If non-repeatability is an issue and it is not due to the setup of the laser or ambient vibration,  then it may be of interest to check the bearing clearances. This can be accomplished very easily with a laser. A little bit of information is necessary to accomplish this. We will need the following:

a) Acceptable bearing clearance and tolerances.

b) Distance between bearings.

c) Distance from the receiver of the laser system to the first bearing.

d) Rotalign® Ultra laser system.

For instance, suppose that the distance between bearings is 10 inches, the distance from the receiver to the first bearing is 5 inches, and the acceptable clearance is 4 mils. This means that with the shaft bottomed out in the bearing, there is a total of 4 mils of clearance available, or lift. With the receiver at the 12:00 o’clock position in XY-View, press the SET ZERO button.
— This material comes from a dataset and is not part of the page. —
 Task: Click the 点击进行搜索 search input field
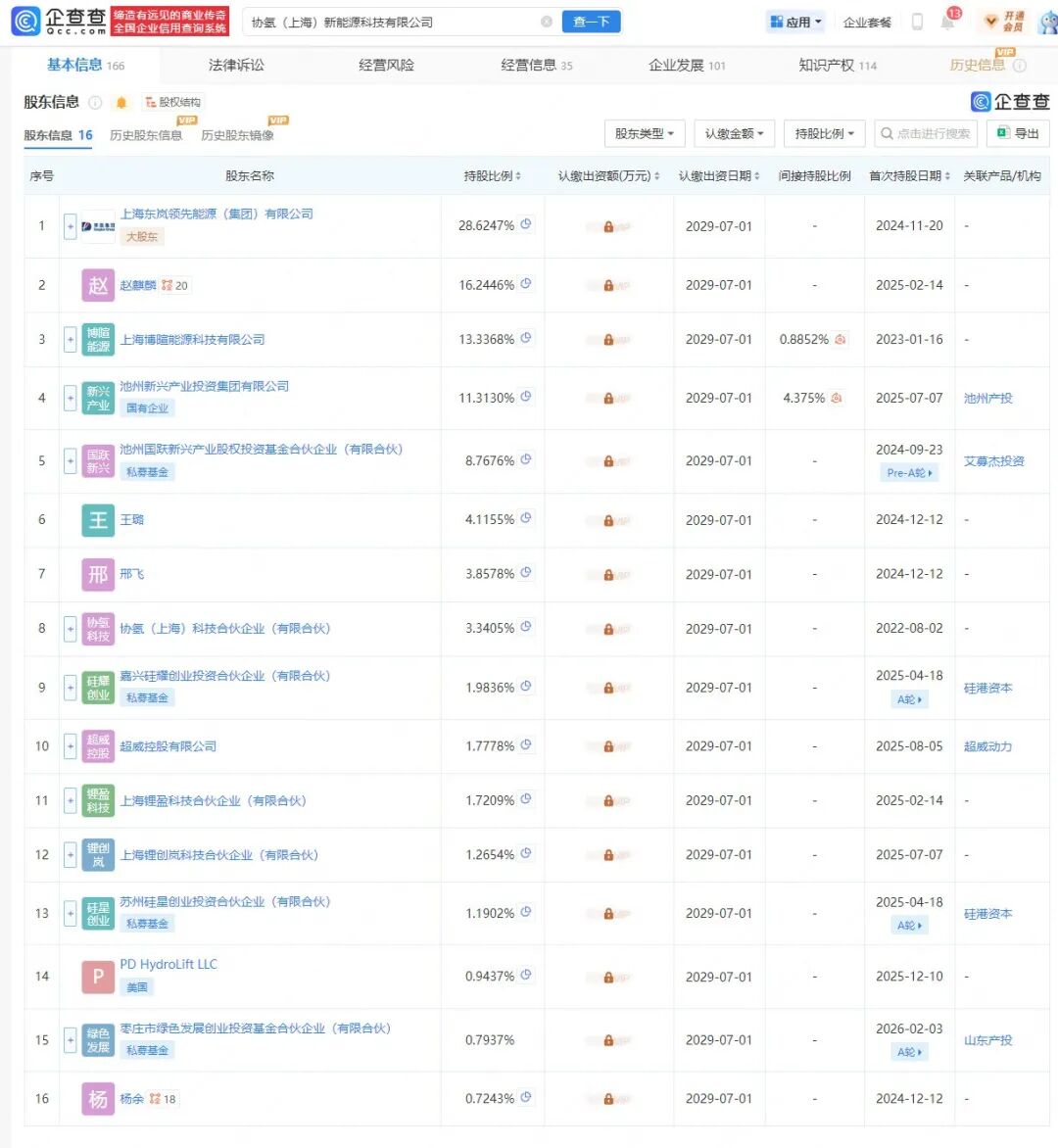click(x=925, y=133)
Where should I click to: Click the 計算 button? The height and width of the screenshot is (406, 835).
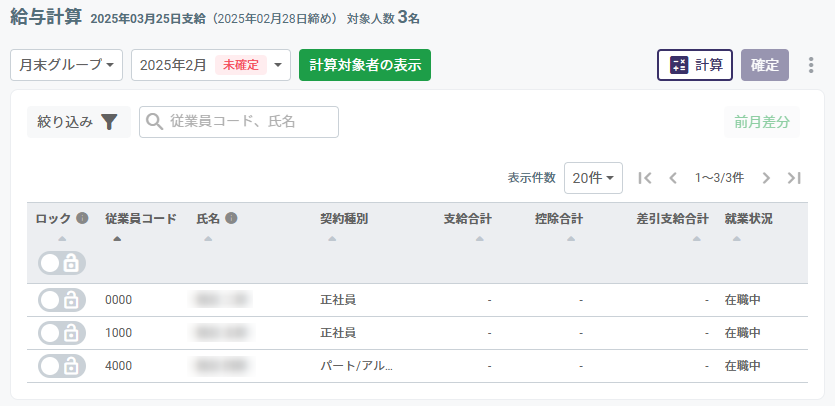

This will give you a zero reference for the values displayed on the sensor. Simply lift the shaft until it contacts the top of the bearing and record the Y value of the movement. With the above distances, we are allowed 4 mils/10 inches, (or 0.4 mils/1 inch), 10 inches being the distance between the bearings. From the receiver to the front bearing is 5 inches, so with a good bearing, we would expect to see another 2 mils/5 inches, (or 0.4 mils/ 1 inch). Add the two together and we get a total of 6 mils/15 inches. This means that if the lift of the shaft shows 6 mils of change at the receiver, the clearance is acceptable. If greater than 6 mils, clearances may be excessive.